Que este viraje demande un reordenamiento radical de algunos emblemas libertarios y la apelación a recursos discursivos otrora ajenos a la ortodoxia libertaria (soberanía, Estado, integridad territorial, etc.), no parece en principio problemático para un gobierno que haya demostrado ser pragmático en aquellos temas que no afectan los “pilares” del modelo económico. Aunque también sea cierto, nobleza obliga, que la estrategia libertaria presenta también algunas aristas novedosas para la “causa Malvinas”, al incorporar a la reivindicación histórica una dimensión de futuro vinculada a los recursos hidrocarburíferos que se podrían generar por la explotación y volcarse a la economía doméstica.
Por ahora se trata de una novedad efectista, con un impacto claro en la agenda y la conversación en las redes sociales, con una temática que suscita el consenso de la amplia mayoría de los argentinos y que por ello descoloca a la oposición pero-kirchnerista, pero con un impacto en el mediano plazo que es difícil de medir. No tanto por las dudas respecto a los alcances de unas declaraciones de Trump que para muchos analistas responden a una táctica circunstancial de presionar a los británicos por su escaso involucramiento en el conflicto con Irán y el presupuesto de la OTAN, sino porque a un año de las elecciones presidenciales, el gobierno debería consolidar este viraje en una política consistente y con logros demostrables.
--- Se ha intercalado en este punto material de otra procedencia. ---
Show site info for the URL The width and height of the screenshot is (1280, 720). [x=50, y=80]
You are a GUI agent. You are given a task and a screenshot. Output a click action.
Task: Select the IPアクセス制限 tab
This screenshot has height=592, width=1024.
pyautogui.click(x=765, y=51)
Es en este sentido en el que se diferencian los dos salvatajes del “amigo americano”: no solo por sus efectos concretos y tangibles, sino porque en el caso del salvavidas de los 20 mil millones de dólares que anunciara el Secretario del Tesoro Bessent el 9 de abril de 2025, las elecciones estaban literalmente a la “vuelta de la esquina”.
Si bien el proyecto reeleccionista ya está en marcha, aún falta mucho tiempo como para pensar en los potenciales efectos que pudiera imprimir la curiosa “épica” soberana de Milei sobre las emociones que tallan en la decisión del voto, no solo ante la manifiesta dependencia que la “malvinización” libertaria tiene respecto a los caprichos del siempre impredecible y contradictorio Trump, o los desafíos de plasmar el giro discursivo en medidas concretas y efectivas, sino fundamentalmente ante las urgencias de una coyuntura económico-social que no encuentra un cauce en los límites del rígido modelo económico.
Así las cosas, aunque con un innegable y sorpresivo impacto sobre la agenda, y aun aceptando que el gobierno pueda capitalizarlo políticamente, difícilmente el tema pueda a esta altura desinflar el creciente protagonismo que tendrán durante el proceso electoral las manifiestas consecuencias de un modelo económico centrado en la macroeconomía y que se desentiende de las consecuencias sociales y económicas que ello tiene para cada vez más familias y empresas argentinas.